====== Dataset entries ======
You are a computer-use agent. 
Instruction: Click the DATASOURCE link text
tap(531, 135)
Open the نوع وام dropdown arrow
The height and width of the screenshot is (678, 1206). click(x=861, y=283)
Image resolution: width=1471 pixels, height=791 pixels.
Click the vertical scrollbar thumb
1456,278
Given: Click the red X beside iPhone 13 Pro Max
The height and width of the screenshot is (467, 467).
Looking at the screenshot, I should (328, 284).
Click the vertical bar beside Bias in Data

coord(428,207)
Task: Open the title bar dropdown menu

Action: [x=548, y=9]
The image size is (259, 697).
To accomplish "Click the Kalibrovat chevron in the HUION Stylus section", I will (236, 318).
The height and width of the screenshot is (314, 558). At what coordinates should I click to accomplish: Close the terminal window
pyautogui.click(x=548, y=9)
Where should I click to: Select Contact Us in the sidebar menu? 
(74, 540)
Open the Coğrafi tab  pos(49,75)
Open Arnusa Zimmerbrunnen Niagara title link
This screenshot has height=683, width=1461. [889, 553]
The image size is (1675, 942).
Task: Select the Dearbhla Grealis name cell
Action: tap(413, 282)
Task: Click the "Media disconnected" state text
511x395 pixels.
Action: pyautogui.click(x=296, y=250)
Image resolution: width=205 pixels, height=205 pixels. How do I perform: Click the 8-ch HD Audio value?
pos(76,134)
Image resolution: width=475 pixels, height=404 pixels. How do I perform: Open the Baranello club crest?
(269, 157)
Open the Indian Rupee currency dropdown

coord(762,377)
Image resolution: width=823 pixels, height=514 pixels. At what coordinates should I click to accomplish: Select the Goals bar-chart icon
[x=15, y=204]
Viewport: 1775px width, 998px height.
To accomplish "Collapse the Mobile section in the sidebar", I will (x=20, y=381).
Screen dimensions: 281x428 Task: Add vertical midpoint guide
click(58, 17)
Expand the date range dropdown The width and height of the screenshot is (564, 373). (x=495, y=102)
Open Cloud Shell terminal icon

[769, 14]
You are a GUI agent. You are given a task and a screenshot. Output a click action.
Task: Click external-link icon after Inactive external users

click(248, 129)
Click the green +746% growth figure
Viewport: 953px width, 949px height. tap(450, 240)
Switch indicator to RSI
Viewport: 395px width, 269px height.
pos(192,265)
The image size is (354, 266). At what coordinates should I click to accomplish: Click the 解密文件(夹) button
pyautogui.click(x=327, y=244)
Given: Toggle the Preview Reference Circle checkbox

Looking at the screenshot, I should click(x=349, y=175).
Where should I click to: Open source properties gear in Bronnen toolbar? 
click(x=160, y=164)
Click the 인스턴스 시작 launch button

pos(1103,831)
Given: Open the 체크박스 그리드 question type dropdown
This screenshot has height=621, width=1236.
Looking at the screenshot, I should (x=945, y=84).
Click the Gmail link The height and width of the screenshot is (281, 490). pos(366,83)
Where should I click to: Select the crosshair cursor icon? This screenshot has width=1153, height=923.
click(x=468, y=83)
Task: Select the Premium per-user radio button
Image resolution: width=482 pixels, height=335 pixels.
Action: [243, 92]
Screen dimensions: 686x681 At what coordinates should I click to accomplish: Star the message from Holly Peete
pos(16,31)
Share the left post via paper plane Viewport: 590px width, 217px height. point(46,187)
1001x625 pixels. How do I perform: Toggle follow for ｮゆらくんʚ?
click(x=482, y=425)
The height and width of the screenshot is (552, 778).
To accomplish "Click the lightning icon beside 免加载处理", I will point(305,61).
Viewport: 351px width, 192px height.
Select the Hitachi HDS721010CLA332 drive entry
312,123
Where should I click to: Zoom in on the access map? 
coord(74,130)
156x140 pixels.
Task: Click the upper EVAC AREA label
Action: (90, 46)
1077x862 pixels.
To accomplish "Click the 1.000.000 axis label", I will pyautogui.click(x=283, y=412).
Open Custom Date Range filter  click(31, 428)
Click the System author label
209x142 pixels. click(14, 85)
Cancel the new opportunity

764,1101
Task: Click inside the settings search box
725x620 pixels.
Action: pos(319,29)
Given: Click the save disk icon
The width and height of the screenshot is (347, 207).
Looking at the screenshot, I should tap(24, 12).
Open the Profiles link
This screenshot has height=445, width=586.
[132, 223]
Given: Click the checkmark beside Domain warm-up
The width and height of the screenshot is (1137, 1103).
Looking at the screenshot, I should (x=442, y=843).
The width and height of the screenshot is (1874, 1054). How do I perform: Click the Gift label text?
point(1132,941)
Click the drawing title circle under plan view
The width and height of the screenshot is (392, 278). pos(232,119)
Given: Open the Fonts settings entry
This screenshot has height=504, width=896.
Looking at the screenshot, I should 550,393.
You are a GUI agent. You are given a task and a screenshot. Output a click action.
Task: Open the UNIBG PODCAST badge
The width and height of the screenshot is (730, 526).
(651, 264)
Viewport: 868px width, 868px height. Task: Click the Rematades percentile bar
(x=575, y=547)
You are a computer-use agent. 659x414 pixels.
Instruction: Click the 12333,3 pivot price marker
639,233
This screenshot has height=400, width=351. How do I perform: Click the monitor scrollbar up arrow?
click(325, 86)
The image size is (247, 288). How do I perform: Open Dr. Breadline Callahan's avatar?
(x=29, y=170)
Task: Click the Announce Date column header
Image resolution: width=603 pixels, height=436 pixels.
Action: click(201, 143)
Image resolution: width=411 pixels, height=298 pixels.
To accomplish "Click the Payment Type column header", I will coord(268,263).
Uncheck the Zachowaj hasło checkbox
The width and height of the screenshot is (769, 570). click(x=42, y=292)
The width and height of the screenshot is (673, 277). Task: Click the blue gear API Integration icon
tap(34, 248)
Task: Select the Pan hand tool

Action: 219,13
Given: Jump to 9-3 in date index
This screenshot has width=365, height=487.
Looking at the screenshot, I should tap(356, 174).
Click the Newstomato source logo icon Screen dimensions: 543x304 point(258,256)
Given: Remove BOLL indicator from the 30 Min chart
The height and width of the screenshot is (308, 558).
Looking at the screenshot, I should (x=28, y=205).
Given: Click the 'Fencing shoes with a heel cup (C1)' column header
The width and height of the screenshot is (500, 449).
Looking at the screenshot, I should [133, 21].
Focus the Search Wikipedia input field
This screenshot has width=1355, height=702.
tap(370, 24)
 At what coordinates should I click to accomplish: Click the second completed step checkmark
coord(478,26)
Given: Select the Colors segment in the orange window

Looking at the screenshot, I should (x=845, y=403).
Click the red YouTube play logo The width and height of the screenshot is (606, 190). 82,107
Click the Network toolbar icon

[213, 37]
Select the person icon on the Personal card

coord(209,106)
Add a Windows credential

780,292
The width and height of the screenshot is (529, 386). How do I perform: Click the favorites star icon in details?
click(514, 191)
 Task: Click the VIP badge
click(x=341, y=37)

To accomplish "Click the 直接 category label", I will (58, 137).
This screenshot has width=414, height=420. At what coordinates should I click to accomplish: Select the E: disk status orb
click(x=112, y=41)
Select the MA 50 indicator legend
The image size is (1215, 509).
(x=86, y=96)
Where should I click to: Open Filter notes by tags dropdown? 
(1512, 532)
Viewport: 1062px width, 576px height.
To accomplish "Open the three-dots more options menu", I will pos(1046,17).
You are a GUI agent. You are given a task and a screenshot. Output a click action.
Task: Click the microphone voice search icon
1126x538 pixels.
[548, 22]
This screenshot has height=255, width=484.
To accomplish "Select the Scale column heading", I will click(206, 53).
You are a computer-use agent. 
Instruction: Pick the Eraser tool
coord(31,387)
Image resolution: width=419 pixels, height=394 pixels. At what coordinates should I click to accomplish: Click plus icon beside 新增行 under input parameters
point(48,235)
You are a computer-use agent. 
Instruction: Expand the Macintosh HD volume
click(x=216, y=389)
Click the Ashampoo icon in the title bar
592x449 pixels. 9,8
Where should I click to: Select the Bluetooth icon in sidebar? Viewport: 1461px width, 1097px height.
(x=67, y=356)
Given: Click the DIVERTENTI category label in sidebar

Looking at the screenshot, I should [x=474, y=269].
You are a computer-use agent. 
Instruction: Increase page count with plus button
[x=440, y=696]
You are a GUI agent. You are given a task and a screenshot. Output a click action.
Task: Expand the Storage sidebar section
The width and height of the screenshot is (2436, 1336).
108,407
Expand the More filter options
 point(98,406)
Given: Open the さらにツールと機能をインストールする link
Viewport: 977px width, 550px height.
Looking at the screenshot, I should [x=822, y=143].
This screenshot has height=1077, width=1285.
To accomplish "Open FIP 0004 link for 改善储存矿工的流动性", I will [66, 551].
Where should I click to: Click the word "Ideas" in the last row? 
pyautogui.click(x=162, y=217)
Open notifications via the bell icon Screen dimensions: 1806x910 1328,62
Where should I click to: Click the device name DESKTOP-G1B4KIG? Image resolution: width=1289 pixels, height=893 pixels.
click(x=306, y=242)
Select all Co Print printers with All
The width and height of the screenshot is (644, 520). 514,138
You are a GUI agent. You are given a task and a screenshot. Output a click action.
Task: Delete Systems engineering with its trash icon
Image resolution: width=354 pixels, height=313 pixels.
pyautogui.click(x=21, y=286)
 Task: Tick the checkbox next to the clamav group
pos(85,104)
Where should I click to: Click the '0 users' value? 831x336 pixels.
======
Your goal: Rewrite the part of the records that opens with the line containing "Open the Coğrafi" and closes with the line containing "Looking at the screenshot, I should click(x=349, y=175).", switching "dropdown" to "menu" and leaving everything else the same.

Correct output:
Open the Coğrafi tab  pos(49,75)
Open Arnusa Zimmerbrunnen Niagara title link
This screenshot has height=683, width=1461. [889, 553]
The image size is (1675, 942).
Task: Select the Dearbhla Grealis name cell
Action: tap(413, 282)
Task: Click the "Media disconnected" state text
511x395 pixels.
Action: pyautogui.click(x=296, y=250)
Image resolution: width=205 pixels, height=205 pixels. How do I perform: Click the 8-ch HD Audio value?
pos(76,134)
Image resolution: width=475 pixels, height=404 pixels. How do I perform: Open the Baranello club crest?
(269, 157)
Open the Indian Rupee currency menu

coord(762,377)
Image resolution: width=823 pixels, height=514 pixels. At what coordinates should I click to accomplish: Select the Goals bar-chart icon
[x=15, y=204]
Viewport: 1775px width, 998px height.
To accomplish "Collapse the Mobile section in the sidebar", I will (x=20, y=381).
Screen dimensions: 281x428 Task: Add vertical midpoint guide
click(58, 17)
Expand the date range menu The width and height of the screenshot is (564, 373). (x=495, y=102)
Open Cloud Shell terminal icon

[769, 14]
You are a GUI agent. You are given a task and a screenshot. Output a click action.
Task: Click external-link icon after Inactive external users

click(248, 129)
Click the green +746% growth figure
Viewport: 953px width, 949px height. tap(450, 240)
Switch indicator to RSI
Viewport: 395px width, 269px height.
pos(192,265)
The image size is (354, 266). At what coordinates should I click to accomplish: Click the 解密文件(夹) button
pyautogui.click(x=327, y=244)
Given: Toggle the Preview Reference Circle checkbox

Looking at the screenshot, I should click(x=349, y=175).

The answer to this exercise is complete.